The health care system, including the specialist and GP services, and the social security system, had more or less failed, despite the fact that internal and external impacting factors during the illness trajectory have been known for many years. The participants’ experiences of unhelpful professional attitudes, in addition to lack of knowledge and support, suggest a significant potential for improvement regarding care, treatment, education and assistance. There is a need for better cooperation between individuals with PIFS, the health care providers and the social security system. If more appropriate health care services and other support systems had been in place earlier, adapted to each illness phase, the illness trajectory and severity may have had a more favourable outcome.

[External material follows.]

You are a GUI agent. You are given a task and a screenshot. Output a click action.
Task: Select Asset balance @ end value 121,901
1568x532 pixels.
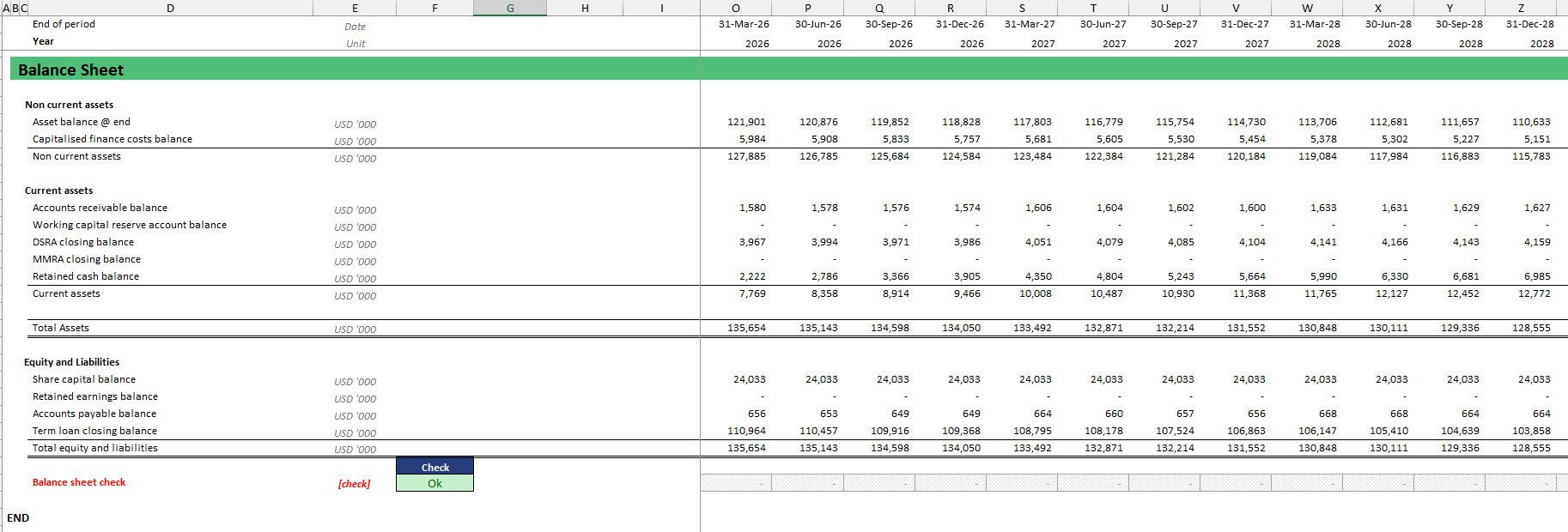(746, 122)
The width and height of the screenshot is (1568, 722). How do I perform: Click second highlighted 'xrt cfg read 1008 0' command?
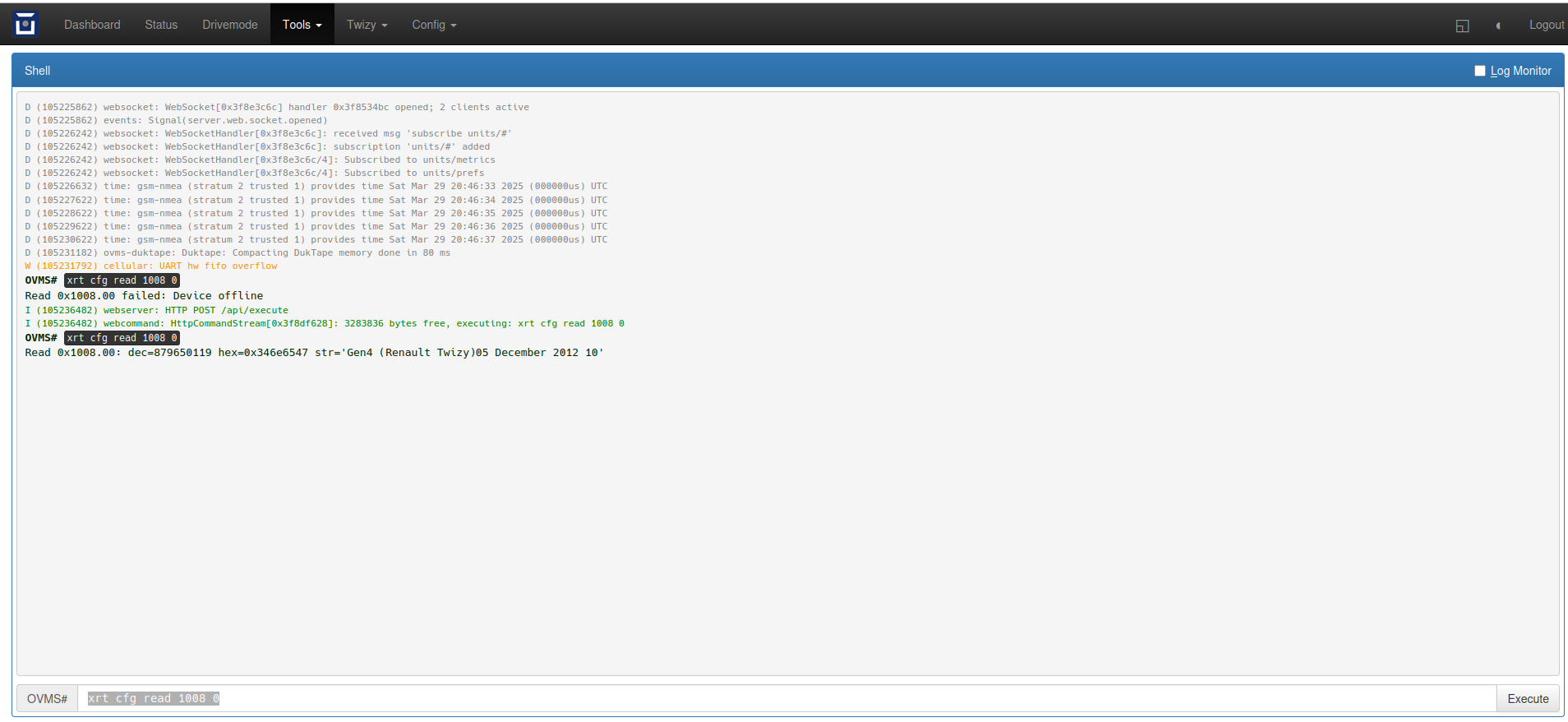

Insufficient or faulty health care services may pose a burden on both the individual and society, in terms of severe disability, lost productivity and inefficient and unnecessary costly health care services.
Enhanced knowledge may change health care providers’ attitudes to persons with PIFS in a positive direction and contribute to improved and flexible health and social services, and other support systems. Our presented model of impacting factors associated with a five-phased trajectory of PIFS may provide a tool to develop more tailor-made health care and other services during the different phases that ultimately may lower costs to the individual and society.